▶ [EXERCISE]
Go through the listing that follows and write it out exactly. Drop the pictures.

▶ [EXCERPTED RECORDS]
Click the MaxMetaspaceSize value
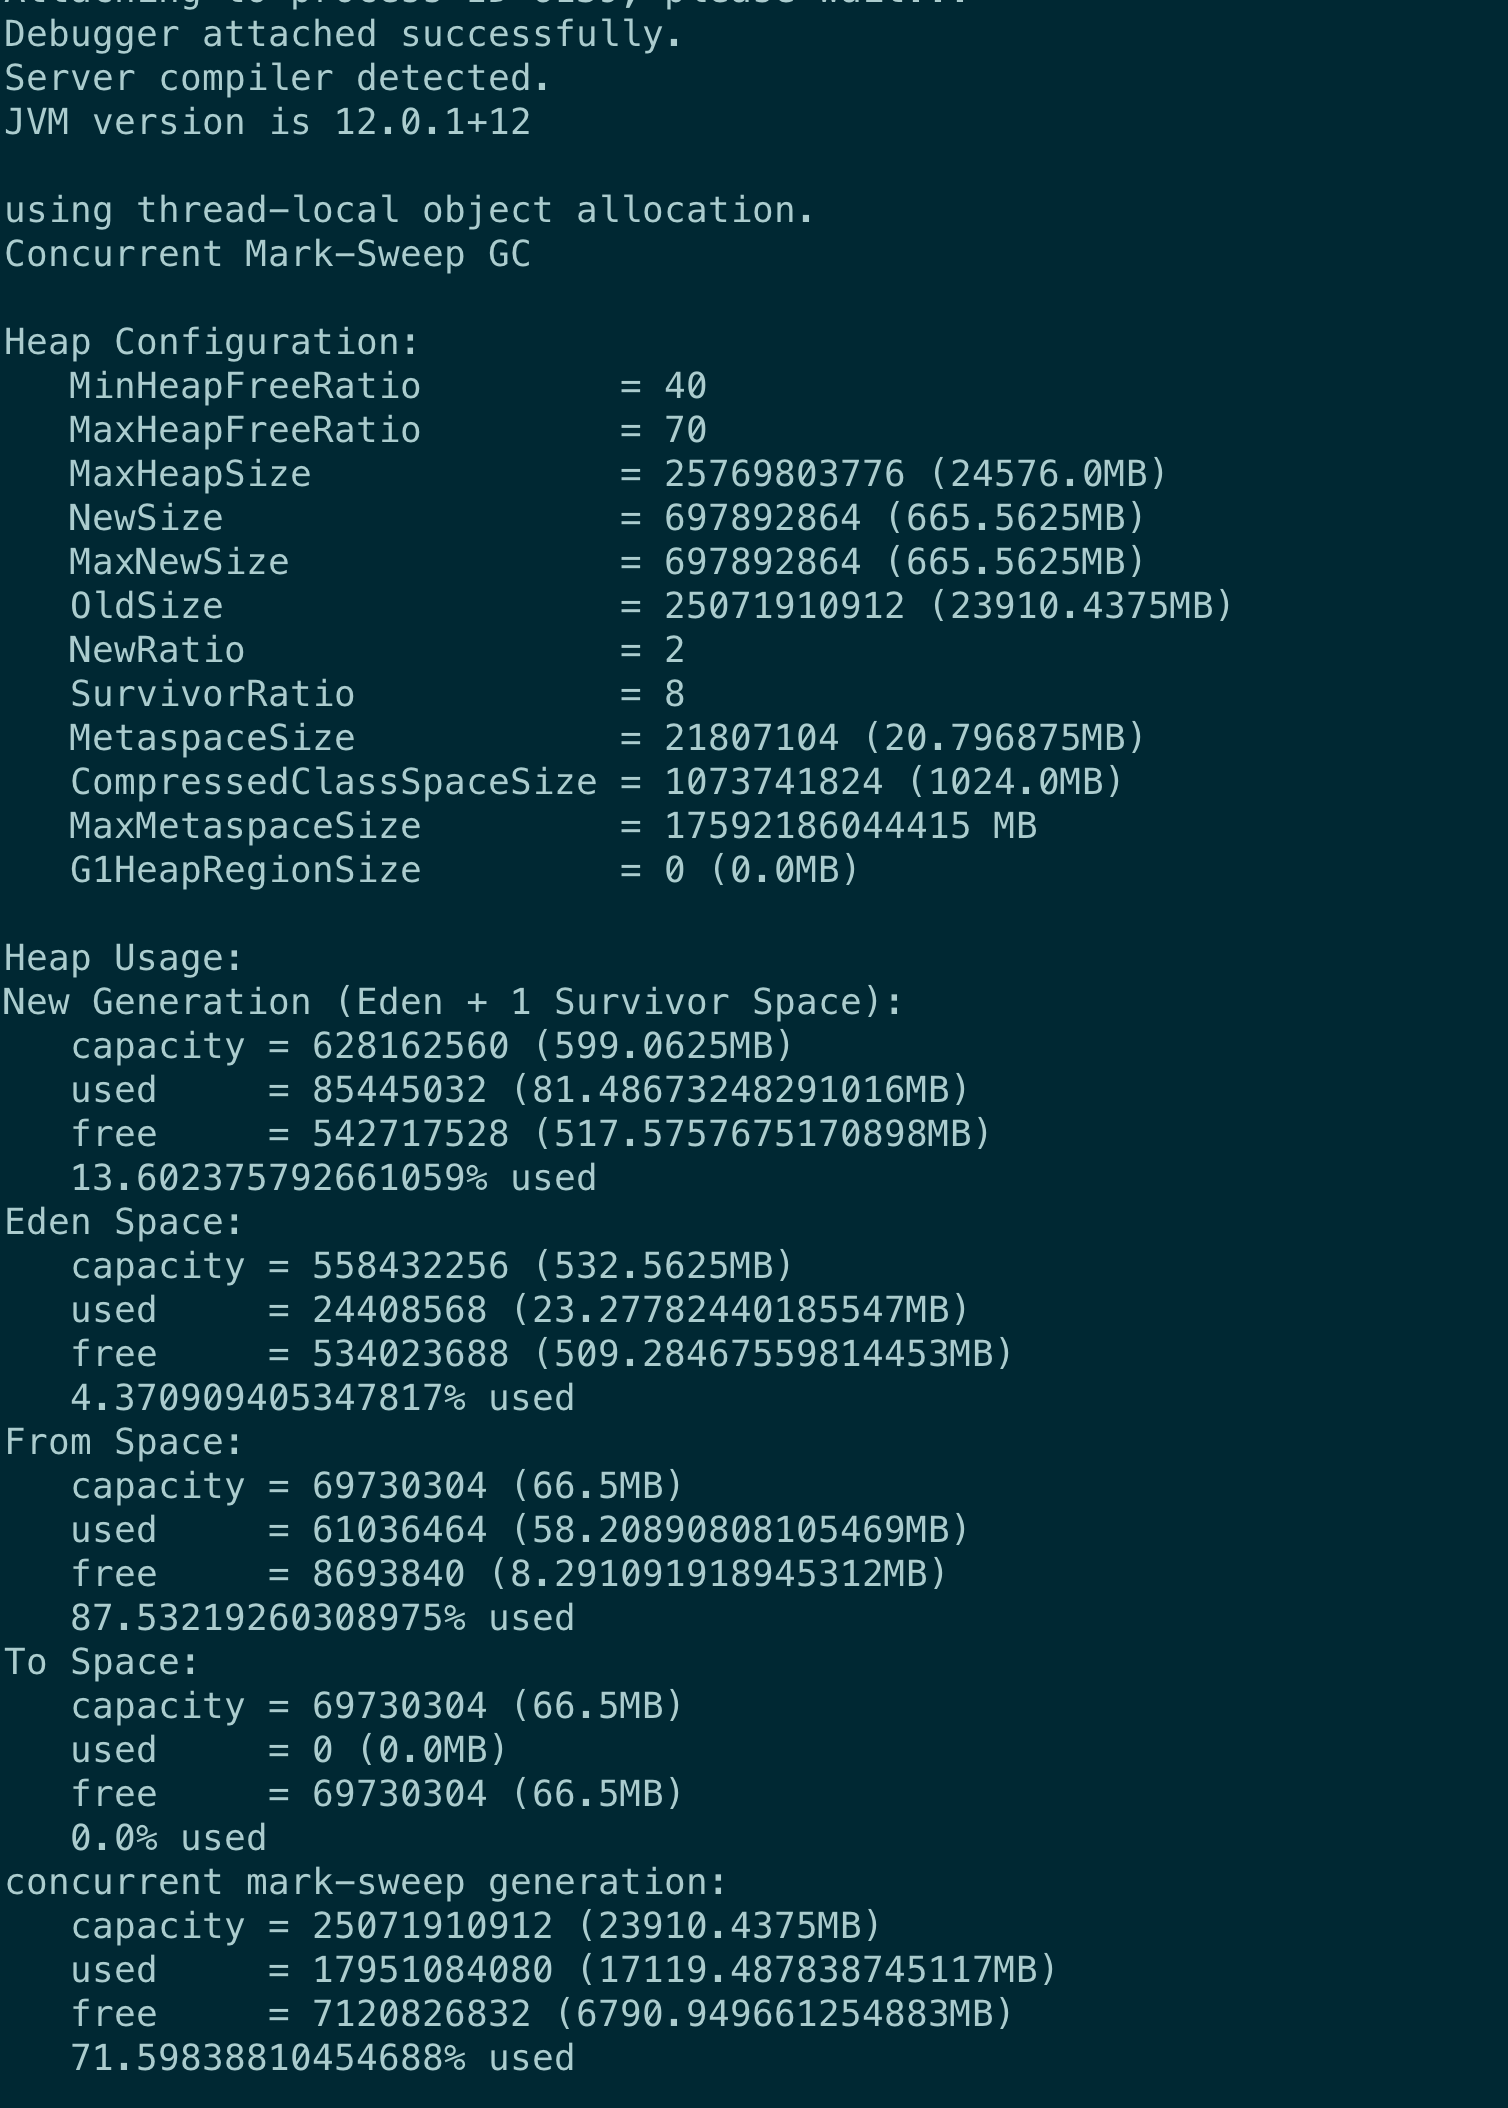The image size is (1508, 2108). pyautogui.click(x=851, y=826)
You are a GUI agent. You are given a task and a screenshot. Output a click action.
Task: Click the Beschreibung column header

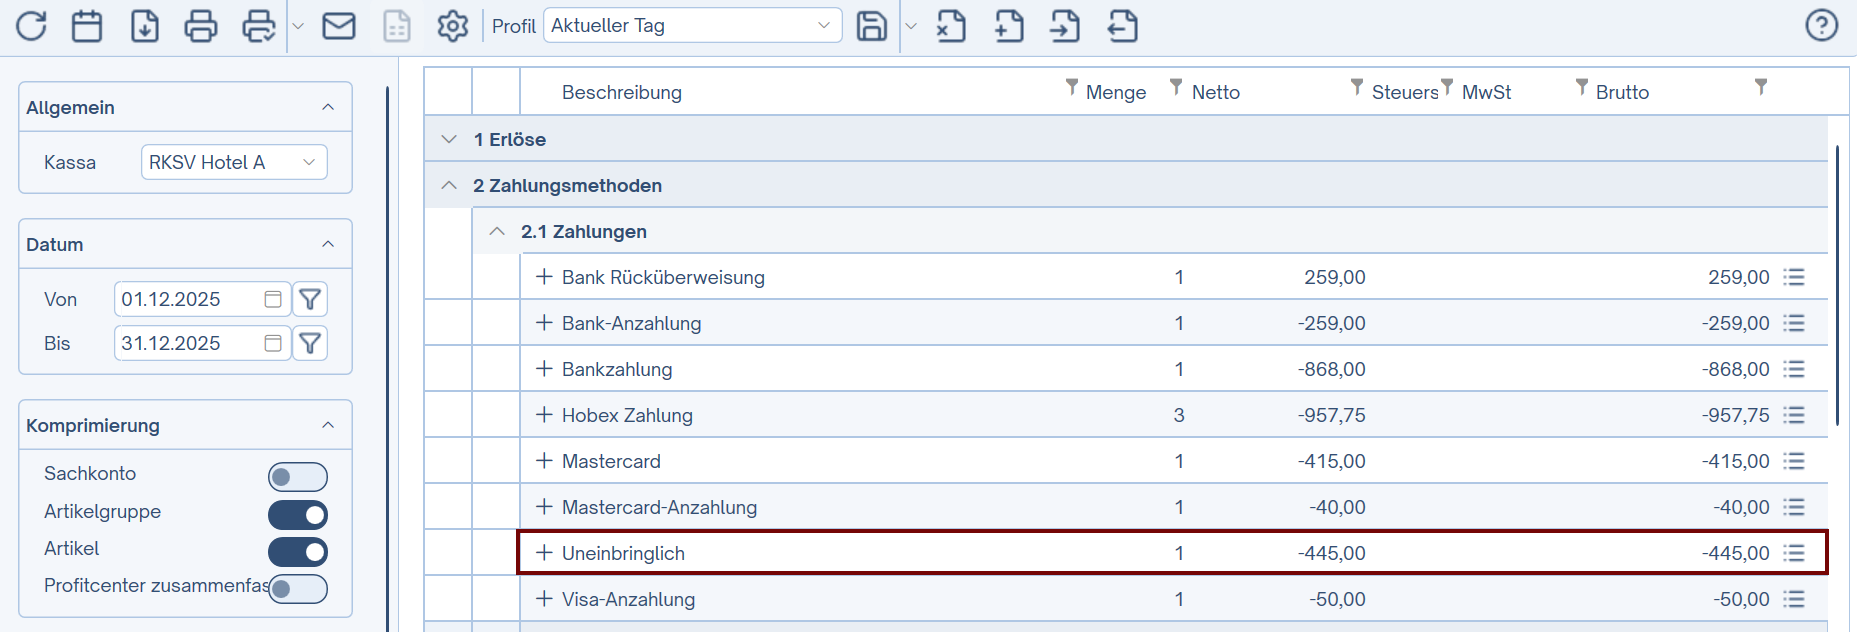[x=621, y=92]
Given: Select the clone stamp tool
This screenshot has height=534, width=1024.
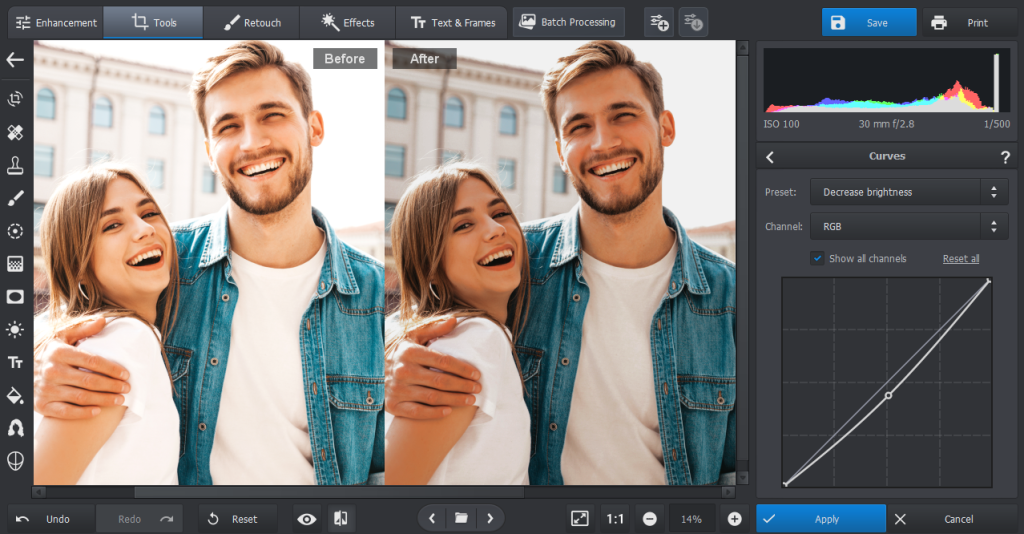Looking at the screenshot, I should coord(15,165).
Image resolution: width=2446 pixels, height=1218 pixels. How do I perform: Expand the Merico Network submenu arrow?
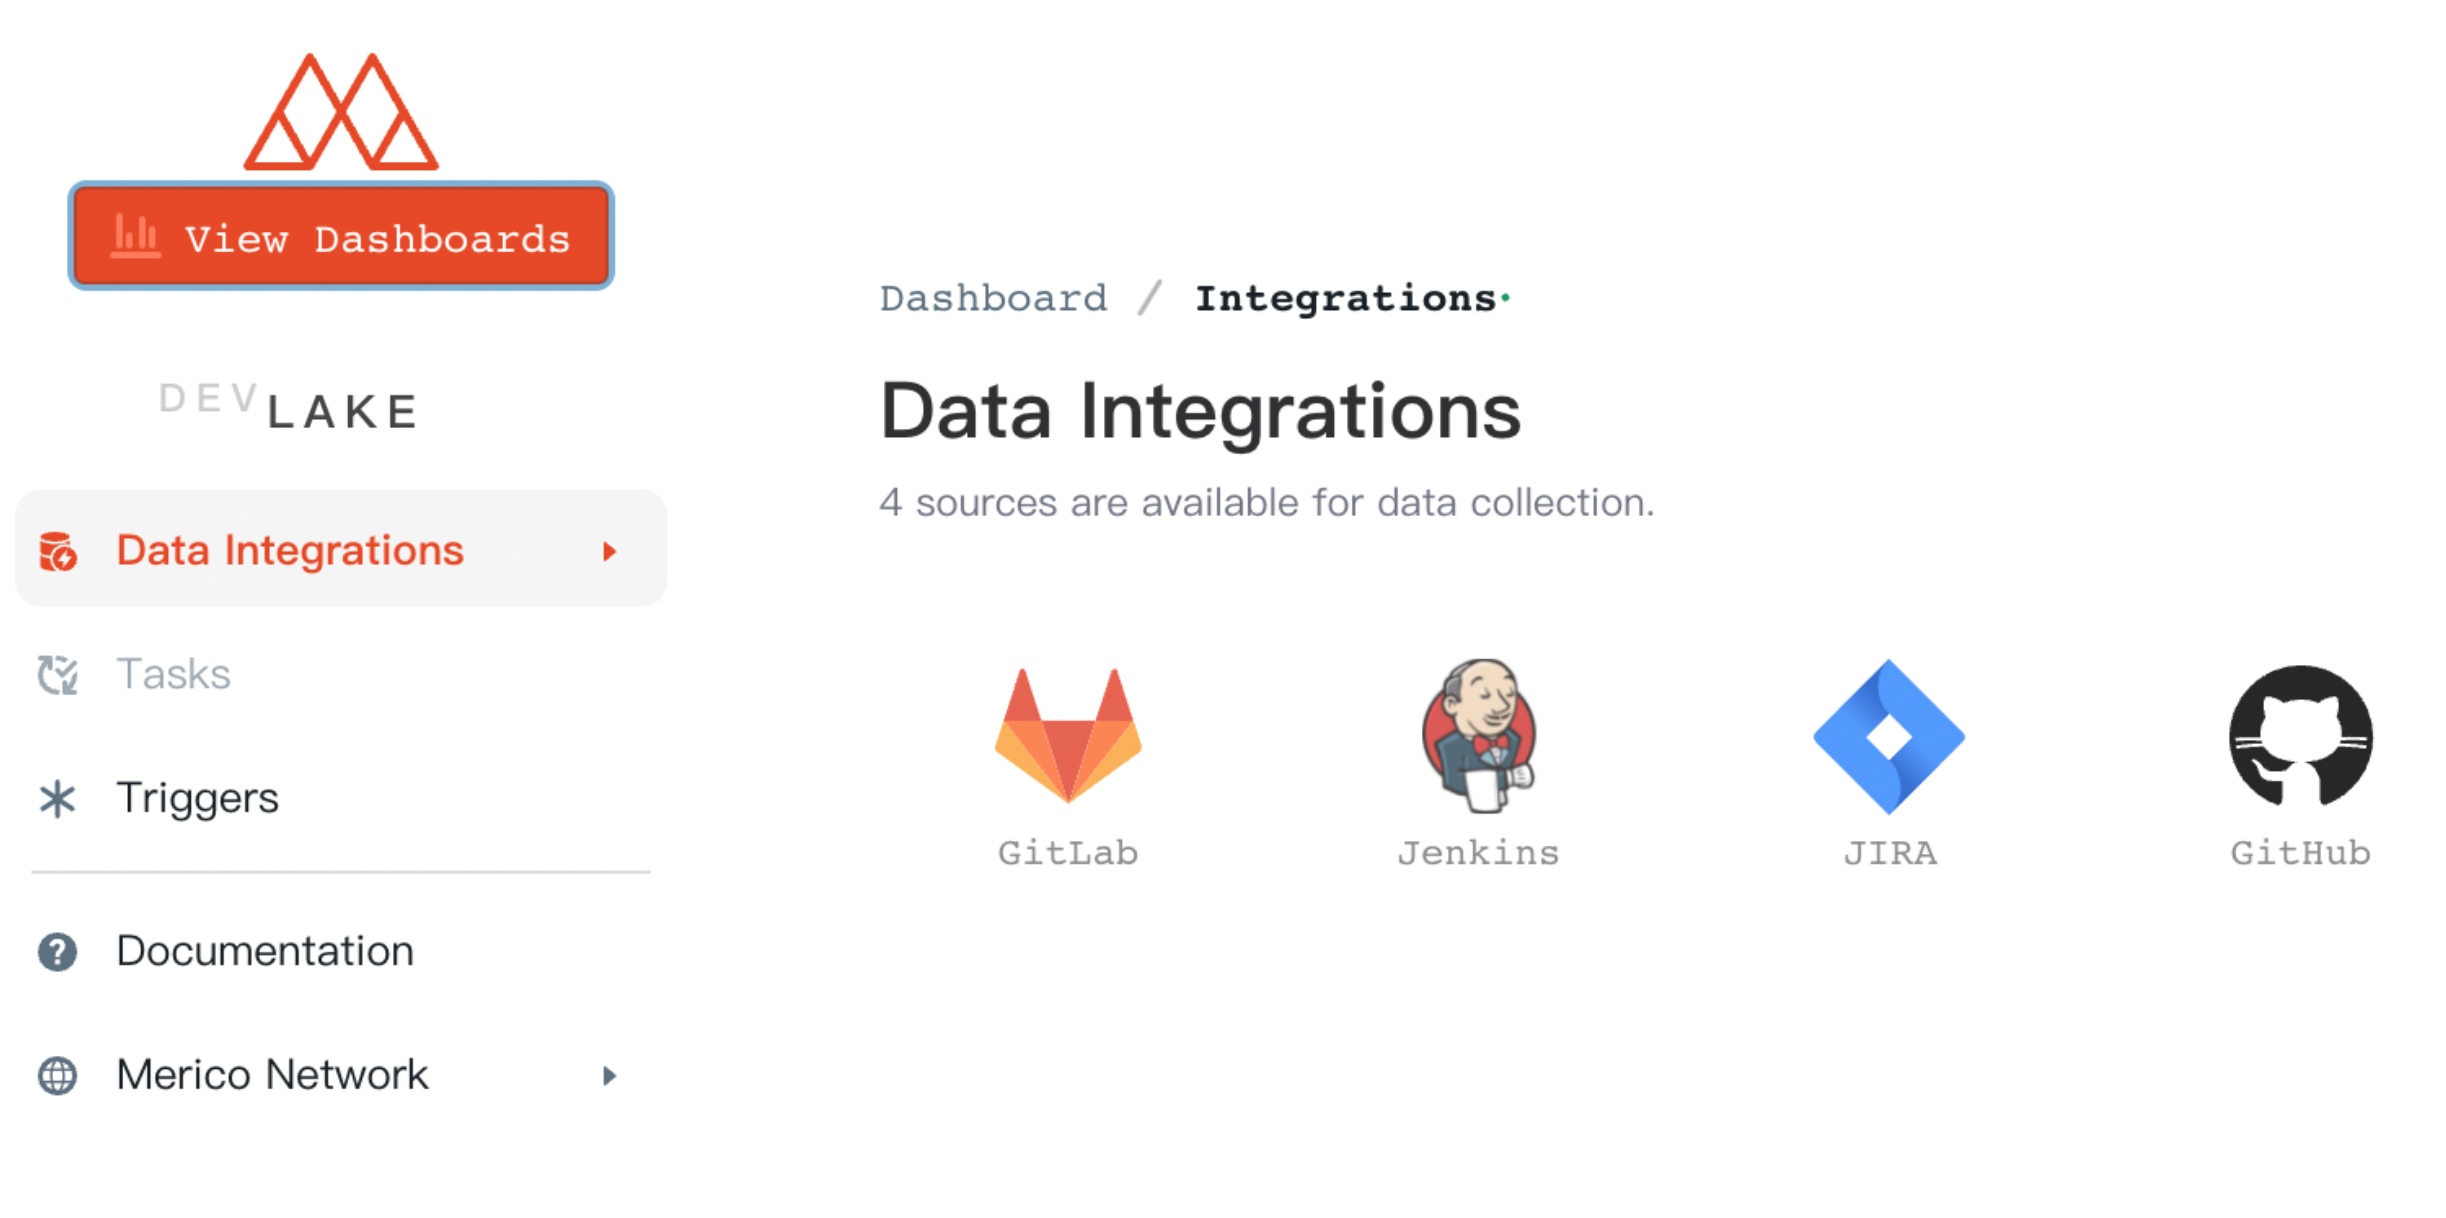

▶ [RESPONSE AREA]
Click the MaxMetaspaceSize value
The image size is (1508, 2108). pyautogui.click(x=851, y=826)
You are a GUI agent. You are given a task and a screenshot. Output a click action.
Task: Click the Beschreibung column header

[x=621, y=92]
Given: Select the clone stamp tool
This screenshot has height=534, width=1024.
Looking at the screenshot, I should coord(15,165).
Image resolution: width=2446 pixels, height=1218 pixels. How do I perform: Expand the Merico Network submenu arrow?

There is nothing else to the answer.